I’ve been trying to tell myself, I’m actually fairly lucky that I was in the position that I was in. I was able to adapt where some people just lost their jobs.”
After Alberta’s first wave of COVID-19 restrictions, Williams knew he had to adjust in order to keep his clients both happy and healthy.
“I’m thinking about how I can make the experience better for my members, make the connections better, all the time, and you constantly adapt to meet things like COVID,” he says.
Williams changed his studio so people could maintain a safe distance but were still able to see one another. He installed plexiglass between each bike station, and ensured there was a three meter barrier between each athlete.
He made other changes too, like mandatory masks while not working out, more cleaning products and no fans. Everyone was bringing their own bikes, towels, water and snacks to ensure safety and they limited capacity in their facilities as well.
Then, the Alberta government stopped all indoor group fitness classes starting Nov. 27 because of COVID. Williams has been offering virtual classes in the absence of in-person training.

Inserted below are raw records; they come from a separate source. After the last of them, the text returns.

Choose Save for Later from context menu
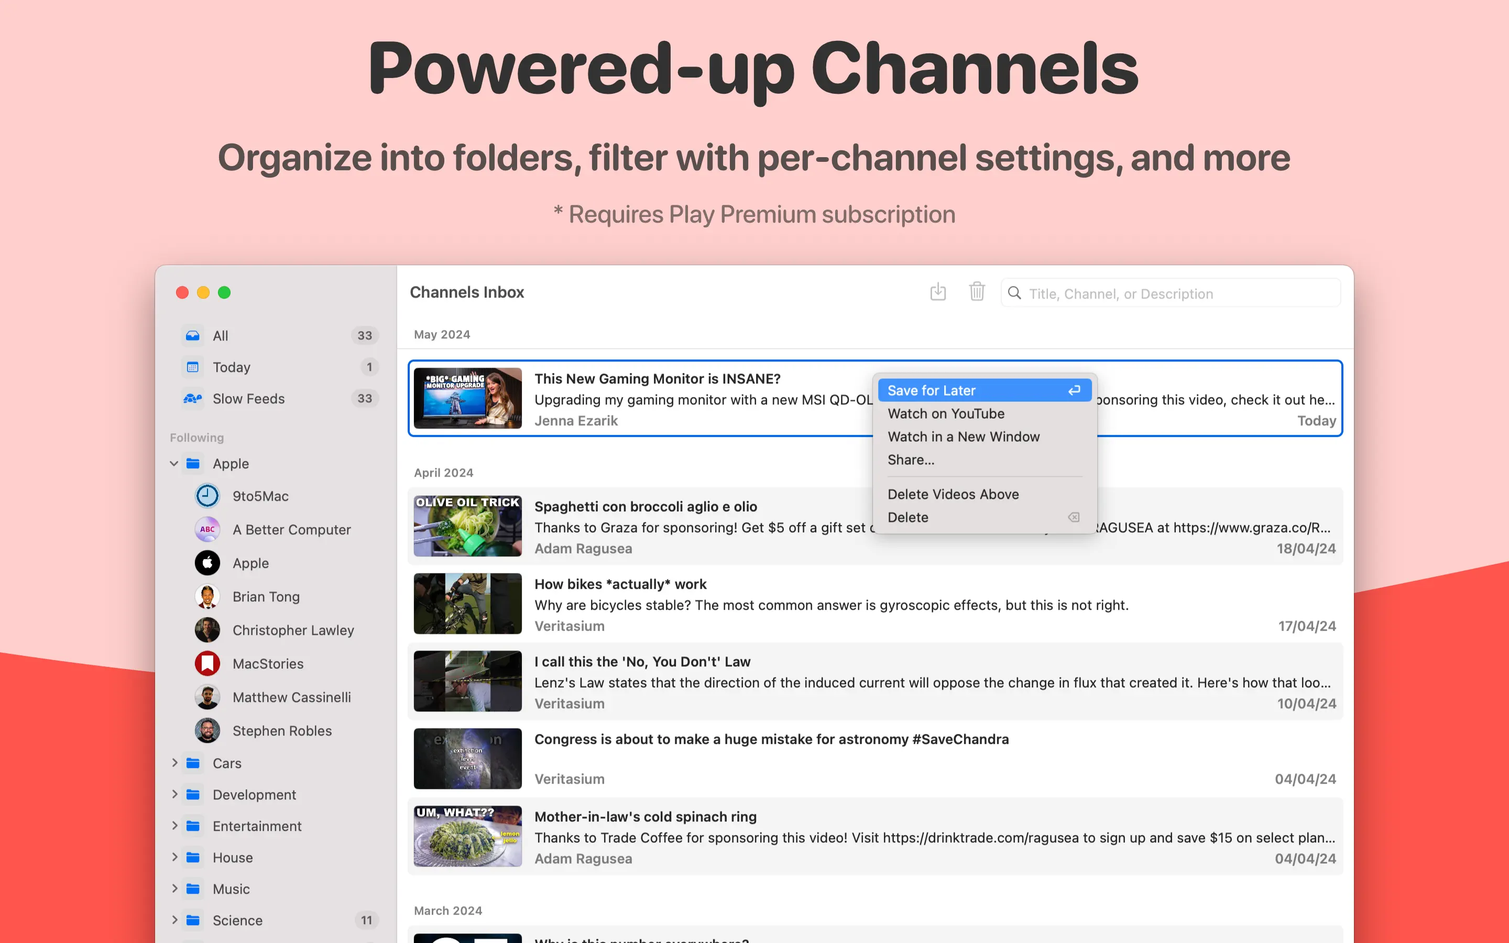 [x=931, y=390]
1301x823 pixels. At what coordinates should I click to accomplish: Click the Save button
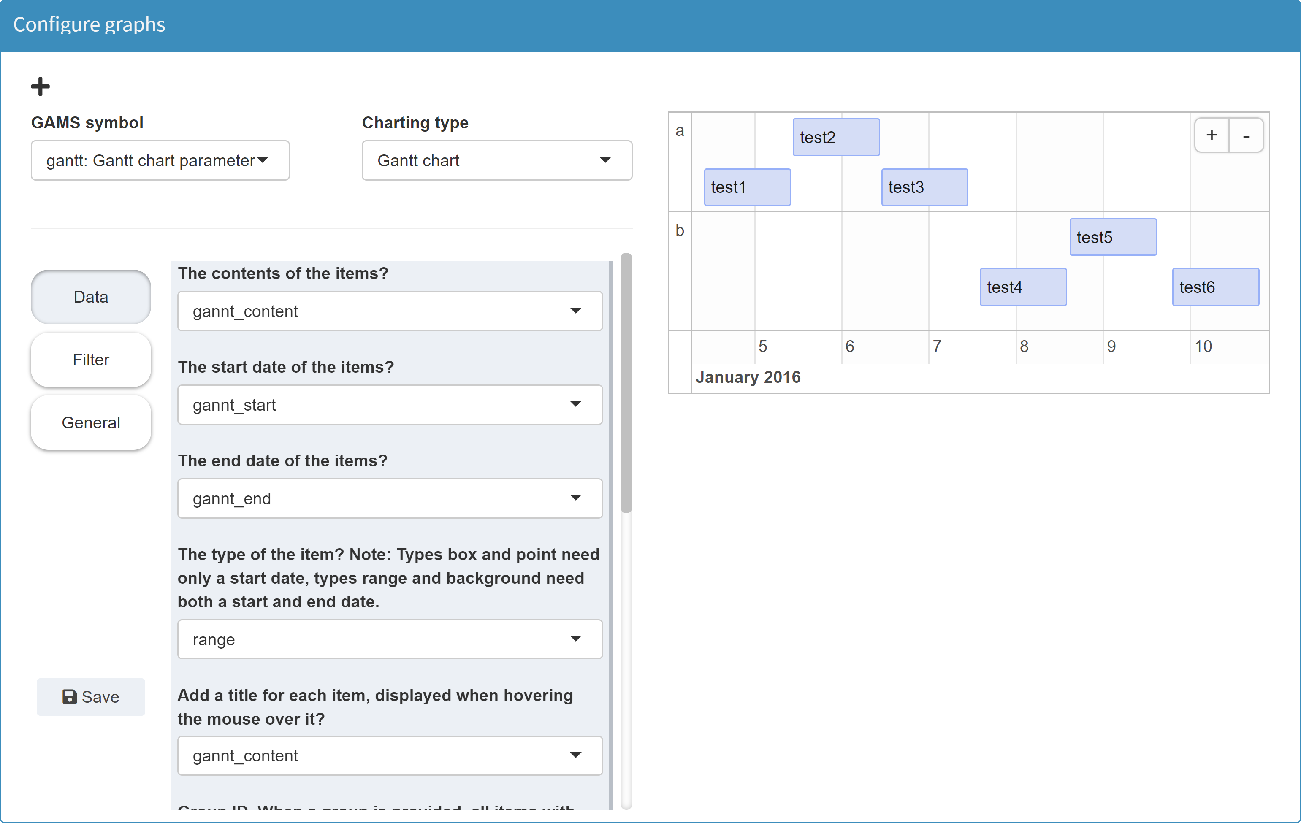pos(91,697)
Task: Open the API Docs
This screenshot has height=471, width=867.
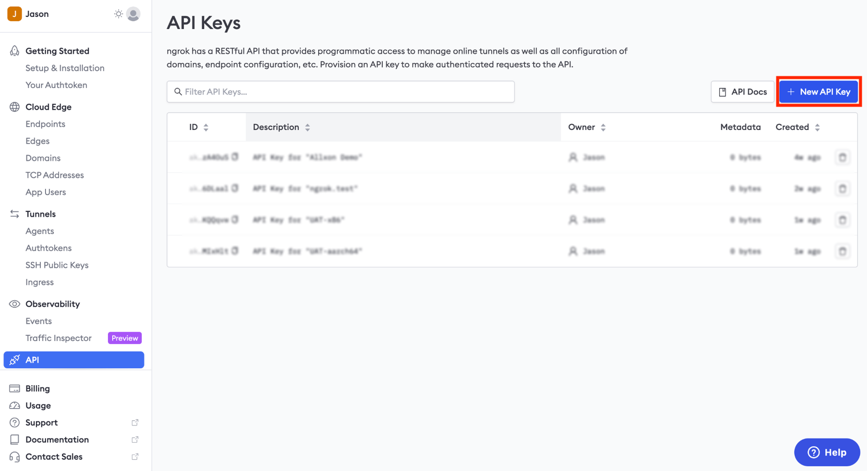Action: coord(742,91)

Although the pandemic has been rough, the best part of the experience for Williams has been learning to push past the problem and solve it in order to keep his clients happy.
“It’s extremely satisfying when something goes right. COVID was frustrating, because at first, everything went wrong,” he says.
“But then, I tried to adapt really quickly, and then some things went right. It’s neat as a business owner, to be personally responsible for this entity, that is your business. And it’s satisfying that way, even though it’s a lot of work.”
Williams recognizes that while COVID-19 may be hard on The Doctrine, it has shaped him into a better owner — something his clients seem to appreciate.
“I receive emails or texts or actually in-person, every once in a while, just little things that say, ‘this has really helped me get through this,’ or, ‘this has really helped me explore different things,’” says Williams. “That’s what makes the whole thing worthwhile.”